Спиричуэлс из A Child of Our Time пользовался таким успехом, что композитор в итоге сделал отдельную аранжировку, которая исполнялась так же часто, если не чаще, чем сама оратория. Их популярность помогла сделать пацифистскую ораторию Типпетта его самым исполняемым произведением, которое волнует слушателей по всему миру уже несколько поколений. Сам Типпетт присутствовал на выступлениях по всему миру, включая многорасовое представление в соборе Лусаки в Замбии перед президентом страны. Несколько великих сопрано эпохи, в том числе Фэй Робинсон и Джесси Норман, прославили это произведение своим исполнением. В 1966 году Типпетт отправился дирижировать спектаклем в одну из школ Балтимора и, как пишет его биограф, "был в восторге от того, что хор состоял из черных и белых певцов". Именно такие выступления в стране, подарившей ему спиричуэлс, вызывали у него самые сильные чувства. Один из его друзей рассказывал, что, по крайней мере, в одном случае, когда произведение исполнялось в Америке: "Конечно, все зрители начали петь спиричуэлс, и это заставило его, очевидно, плакать. Я почти плачу, когда вижу, как он рассказывает об этом". Подобно тому, как общины Баха знали хоралы в "Страстях", здесь было место, откуда пришли эти песни, и, к радости композитора, публика присоединилась к ним как к своим собственным. Ничто из написанного Типпеттом в последующие десятилетия, даже его Третья симфония, в тексте которой есть прямые цитаты из слов Мартина Лютера Кинга-младшего, никогда не достигало такой эмоциональной и популярной притягательности, как это великое произведение времен Второй мировой войны.
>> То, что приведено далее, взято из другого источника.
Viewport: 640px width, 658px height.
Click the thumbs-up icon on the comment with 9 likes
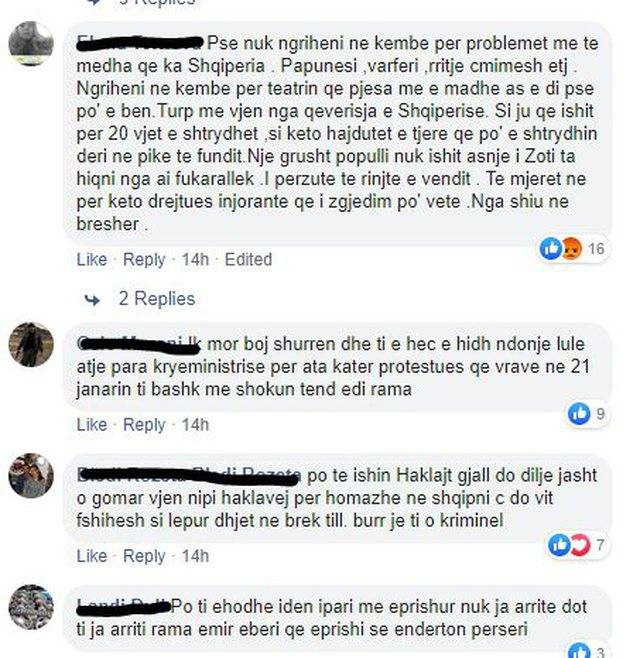click(579, 414)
Однако в последние годы все это, как и все остальное, предстало в ином свете. Уже в 2000 году находились люди, которые жаловались, что Типпетт не имеет права использовать спиричуэлс из традиции, к которой он не принадлежит. Во время выступления Филармонического оркестра Лос-Анджелеса в Лос-Анджелесе несколько музыковедов жаловались, что включение спиричуэлсов "вызывает беспокойство". Несмотря на искренние намерения, они могут выглядеть, по мнению одного из критиков, как "культурное присвоение". Современный мир, сетовали они, не признает должным образом вклад афроамериканской музыки в западный канон. К ним присоединился и дирижер Роджер Норрингтон, заявивший, что существует риск того, что Типпетт "превратит спиричуэлс в ранний послеобеденный чай". Что само по себе является обобщающим утверждением. В Америке предлагаемые постановки этого произведения были остановлены, поскольку слушатели жаловались на культурное присвоение и даже на тот простой факт, что спиричуэлс были известны в свое время как "негритянские спиричуэлс". Хотя этот термин, возможно, неприемлем сегодня, он был просто термином того времени, и, лишенная всякого контекста или даже попытки понимания, эта великая работа теперь, кажется еще одной жертвой кампаний и других людей, намеренно пытающихся не понять контекст или замысел произведения.